有限內固定+微型外固定架(ⅠB型2例,ⅡA型7例,ⅡB型5例,Ⅲ型10例,):閉合或小切口骨折復位多枚克氏針內固定結合微型外固定架跨關節固定,同時撐開關節間隙,保持關節囊及側副韌帶的張力,預防關節囊及側副韌帶攣縮,有利于術后手功能恢復[5]。

圖1 IA型掌側簡單骨折

圖2 IB型背側簡單骨折

圖3 II A型掌側粉碎性骨折

圖4 IIB型背側粉碎性骨折

圖5 III型Pilon骨折

動力性牽引外固定裝置治療[6](ⅠA型6例均為陳舊性骨折,ⅡA型10例,Ⅲ型5例):分別于中節指骨頭、中節指骨基底及近節指骨頭側方中心平行于指間關節穿入3根1.2 mm克氏針。為了避免側副韌帶損傷,在打入近節指骨頭克氏針時,應將近側指間關節處于伸直位。然后將1根長度約20.0 cm的1.2 mm克氏針按設計折成形狀如示意圖6所示的牽引弓,然后與穿過近節指骨頭的克氏針W3相連,若為近側指間關節背側脫位,則將牽引弓的兩側臂置于W2的背側,以維持關節復位。反之,則置于W2掌側。最后將W1兩端與牽引弓遠端的兩個凹槽用橡皮筋連接,根據術中X光透視顯示關節復位情況,調整兩側橡皮筋的張力,將關節間隙牽開1.0~2.0 mm。

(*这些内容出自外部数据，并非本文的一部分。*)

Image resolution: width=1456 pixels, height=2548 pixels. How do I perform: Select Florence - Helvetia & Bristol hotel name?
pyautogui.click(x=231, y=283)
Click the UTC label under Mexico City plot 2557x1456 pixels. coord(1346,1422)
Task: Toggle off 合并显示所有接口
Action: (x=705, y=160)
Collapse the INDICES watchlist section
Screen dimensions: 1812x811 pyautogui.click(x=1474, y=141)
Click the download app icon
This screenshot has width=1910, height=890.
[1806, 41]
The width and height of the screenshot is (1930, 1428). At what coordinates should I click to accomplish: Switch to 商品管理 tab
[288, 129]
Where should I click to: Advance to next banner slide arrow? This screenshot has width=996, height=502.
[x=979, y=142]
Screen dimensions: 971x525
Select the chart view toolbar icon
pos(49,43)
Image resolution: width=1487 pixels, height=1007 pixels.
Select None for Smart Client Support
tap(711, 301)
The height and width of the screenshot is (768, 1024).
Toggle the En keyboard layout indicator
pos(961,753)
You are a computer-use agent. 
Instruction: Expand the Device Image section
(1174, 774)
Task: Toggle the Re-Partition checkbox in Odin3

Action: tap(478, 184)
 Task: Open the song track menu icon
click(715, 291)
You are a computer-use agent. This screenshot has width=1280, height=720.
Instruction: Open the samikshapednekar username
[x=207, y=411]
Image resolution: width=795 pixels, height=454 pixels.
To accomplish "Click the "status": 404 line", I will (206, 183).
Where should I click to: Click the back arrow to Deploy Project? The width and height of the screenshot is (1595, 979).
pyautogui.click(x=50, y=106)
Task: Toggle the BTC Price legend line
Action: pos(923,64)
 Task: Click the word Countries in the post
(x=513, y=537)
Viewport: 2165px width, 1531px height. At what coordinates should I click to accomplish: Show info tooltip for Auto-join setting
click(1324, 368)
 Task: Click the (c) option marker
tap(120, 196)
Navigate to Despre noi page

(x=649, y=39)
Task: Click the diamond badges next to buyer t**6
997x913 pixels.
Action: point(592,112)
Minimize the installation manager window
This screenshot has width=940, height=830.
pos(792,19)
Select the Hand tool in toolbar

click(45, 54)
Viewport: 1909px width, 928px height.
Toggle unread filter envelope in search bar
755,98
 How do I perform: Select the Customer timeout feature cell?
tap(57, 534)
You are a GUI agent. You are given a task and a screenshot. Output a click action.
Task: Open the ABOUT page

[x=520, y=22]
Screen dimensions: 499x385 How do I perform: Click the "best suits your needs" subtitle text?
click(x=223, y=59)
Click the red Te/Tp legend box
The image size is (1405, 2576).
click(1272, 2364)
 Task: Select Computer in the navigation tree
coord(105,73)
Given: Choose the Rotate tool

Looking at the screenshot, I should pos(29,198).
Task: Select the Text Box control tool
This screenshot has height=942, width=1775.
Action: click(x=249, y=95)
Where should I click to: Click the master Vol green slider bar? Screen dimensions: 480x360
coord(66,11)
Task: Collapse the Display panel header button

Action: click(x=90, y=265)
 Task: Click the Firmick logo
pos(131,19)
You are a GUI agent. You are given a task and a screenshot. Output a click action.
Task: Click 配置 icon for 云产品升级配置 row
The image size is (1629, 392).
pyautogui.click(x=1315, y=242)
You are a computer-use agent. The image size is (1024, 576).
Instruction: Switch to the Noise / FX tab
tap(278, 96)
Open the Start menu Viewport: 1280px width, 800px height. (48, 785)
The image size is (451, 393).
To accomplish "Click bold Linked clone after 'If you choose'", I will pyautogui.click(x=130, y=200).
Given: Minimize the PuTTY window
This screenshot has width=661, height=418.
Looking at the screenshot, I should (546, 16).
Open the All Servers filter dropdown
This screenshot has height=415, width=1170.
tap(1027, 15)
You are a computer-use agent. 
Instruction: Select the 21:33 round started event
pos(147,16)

Eaton掌板推進關節成形術[7](ⅡA型5例):手術切除中節指骨基底掌側無法修復的粉碎骨塊,將掌板向遠端推進填充于骨缺損處,縫線經兩側骨隧道于中節指骨背側抽出,以紐扣固定于皮外。

2 結果

術后隨訪12~120個月,平均65個月。所有患者均達到完全骨性愈合及關節復位,愈合時間平均為4個月。我們應用密歇根州手功能調查表(Michigan Hand Outcome Questionnaire,MHQ)對治療結果進行主觀評價,MHQ評分平均為80(70~92)分。客觀評價:握力占健側90%;近側指間關節伸直達 0°~45°,平均 10°;屈曲達到 45°~110°,平均80.5°。術后輕度針道感染8例,經局部清潔換藥治愈,4例出現嚴重的創傷性關節炎表現,其中3例Ⅱ期行關節融合術。

3 討論

3.1 分型的思路和意義

手指近側指間關節是手指中活動度最大的關節,它占手指抓握功能的85%以上[8]。中節指骨基底關節內骨折,一直是手外科治療的難點,如果治療不當易出現關節疼痛、關節僵硬或關節半脫位等并發癥。由于骨關節及軟組織損傷程度不同,其表現形式各異。骨折特點與外力方向、強度及作用點不同有關。掌側骨折多為關節過伸與軸向負荷或旋轉暴力復合作用的結果,當過伸力量占主要時多為掌側撕脫骨折,骨塊較小;當軸向壓縮暴力較大時,則骨折多呈粉碎性。背側骨折多為直接暴力,常伴有伸肌裝置損傷。我們總結以往的治療經驗并結合有關文獻,根據手指側位X線片,將手指中節指骨基底關節內骨折分為3型,以便術前評估傷情,選擇合適的手術入路及內固定器材,最終獲得滿意療效。

3.2 不同類型中節指骨基底關節內骨折的治療方法

Ⅰ型中節指骨基底掌側或背側單一骨折:對于ⅠA型骨折,若骨折塊足夠大,則行切開復位微型螺釘內固定或克氏針內固定,因掌側存在屈指肌腱、掌板及兩側血管神經束,所以閉合穿針風險高,不宜選用。若骨塊較小,因關節側副韌帶完整,骨折復位后相對穩定,一般選用伸展限制夾板治療。對于ⅠA型陳舊性骨折,因軟組織粘連嚴重,骨折畸形愈合,骨折關節復位后難以維持等原因,故選用切開復位有限內固定結合動力性牽引外固定裝置治療,療效較好。而對于ⅠB型骨折,由于背側骨折部位表淺,無血管神經等重要組織,故多數骨折可行閉合復位克氏針內固定,若閉合復位不滿意,可行小切口骨折復位內固定結合微型外固定架治療。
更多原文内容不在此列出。